*** Opening of Document section ***
56 suitcases and a ticket to Warsaw: One woman’s Ukraine relief effort
Barbara Cook was watching the horror in Ukraine unfold on TV and feeling helpless when she stood up, turned off the television, and started packing her bags.
Fifty-six bags, to be precise.
Cook, an entrepreneur who lives in the East Bay and the daughter of Holocaust survivors, started gathered donations of clothing, toiletries and suitcases from her network of friends and colleagues last Friday and by Wednesday was at a synagogue in Warsaw, distributing much-needed clothing to people who are starting life from scratch.
“It just ignited a need in people to do something, because they cannot bear what’s going on in Ukraine,” she said by phone from Warsaw, speaking of the response to the impromptu initiative she’s calling Suitcases of Love. “At least this way people feel they have done something for good.”
Cook made arrangements through the World Union of Progressive Judaism and the Warsaw-based Beit Polska, Rabbi Haim Dov Beliak, an L.A. rabbi who has long been involved in the revitalization of Polish Jewry, connected Cook to contacts in Poland.
“She is a child of survivors who was taught at an early age about human need for compassion,” Beliak said. “This is a dramatic way of expressing that connection.”
We all feel compassion — and frustration, and anger — about what’s happening to Ukrainians. Many of us channel it into donations to major organizations, which of course is critical.
*** Close of Document section ***
[To do]:
Transcribe the article on the Ukraine relief effort word for word, from "Cook made arrangements" down to "contacts in Poland.".
*** Opening of Data records ***
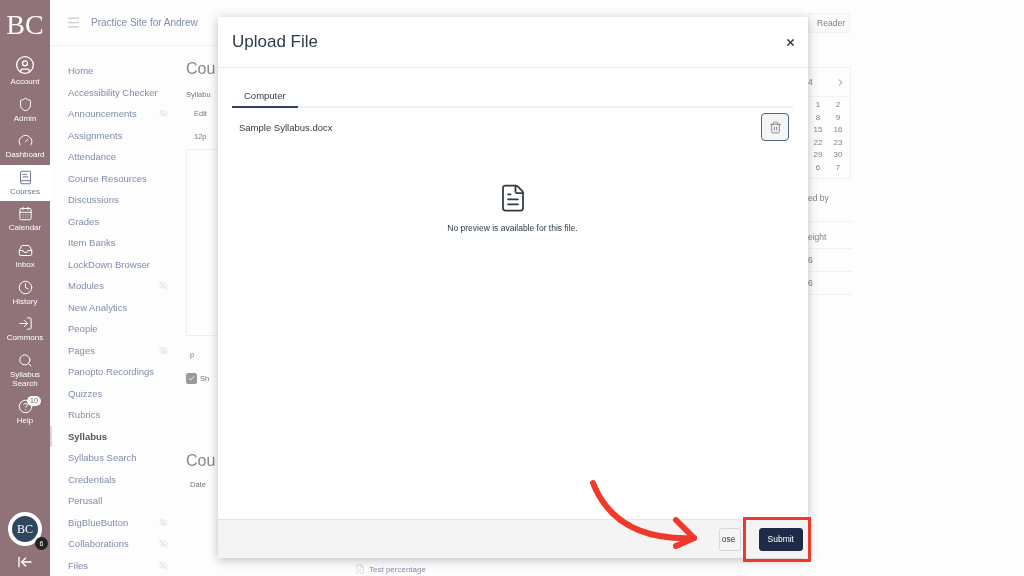 The width and height of the screenshot is (1024, 576). I want to click on collapse-icon, so click(25, 562).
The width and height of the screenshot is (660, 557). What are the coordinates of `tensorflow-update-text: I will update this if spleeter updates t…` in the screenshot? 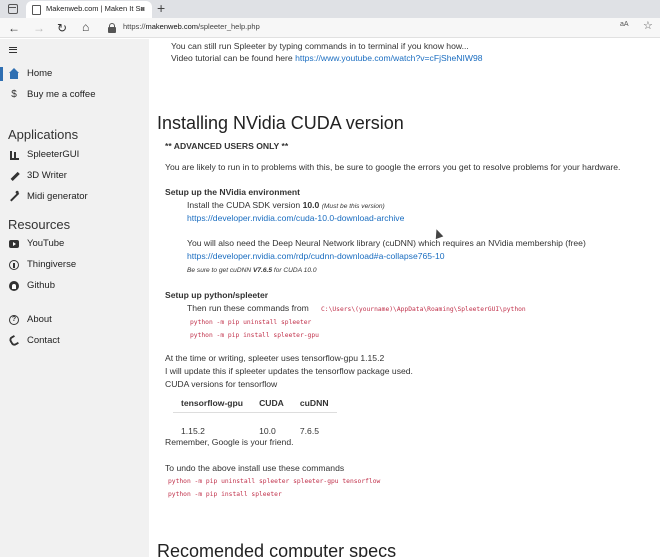 It's located at (289, 371).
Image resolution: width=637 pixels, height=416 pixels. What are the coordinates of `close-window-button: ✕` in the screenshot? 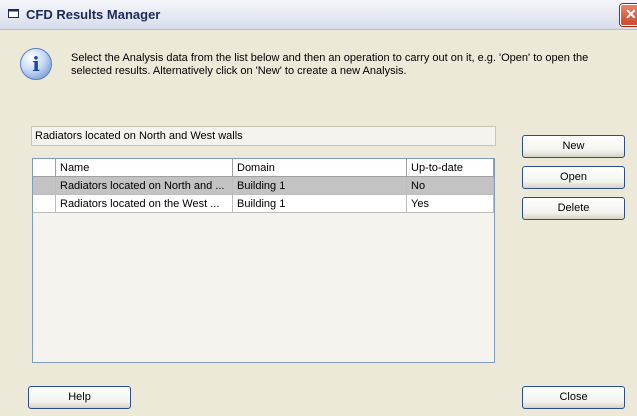 It's located at (628, 15).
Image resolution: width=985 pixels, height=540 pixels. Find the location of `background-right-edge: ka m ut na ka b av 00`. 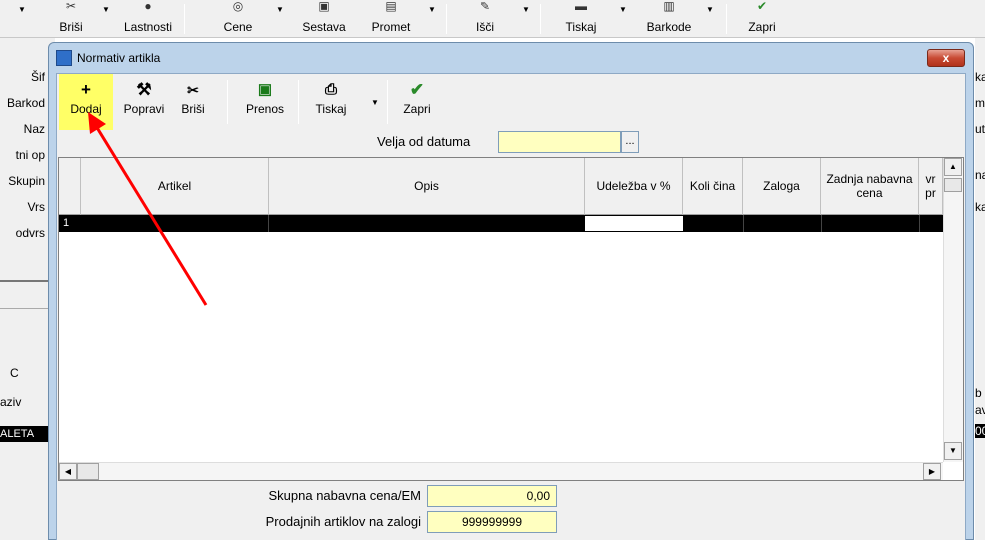

background-right-edge: ka m ut na ka b av 00 is located at coordinates (980, 289).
*** Close of Data records ***
[Response for this exercise]:
Cook made arrangements through the World Union of Progressive Judaism and the Warsaw-based Beit Polska, Rabbi Haim Dov Beliak, an L.A. rabbi who has long been involved in the revitalization of Polish Jewry, connected Cook to contacts in Poland.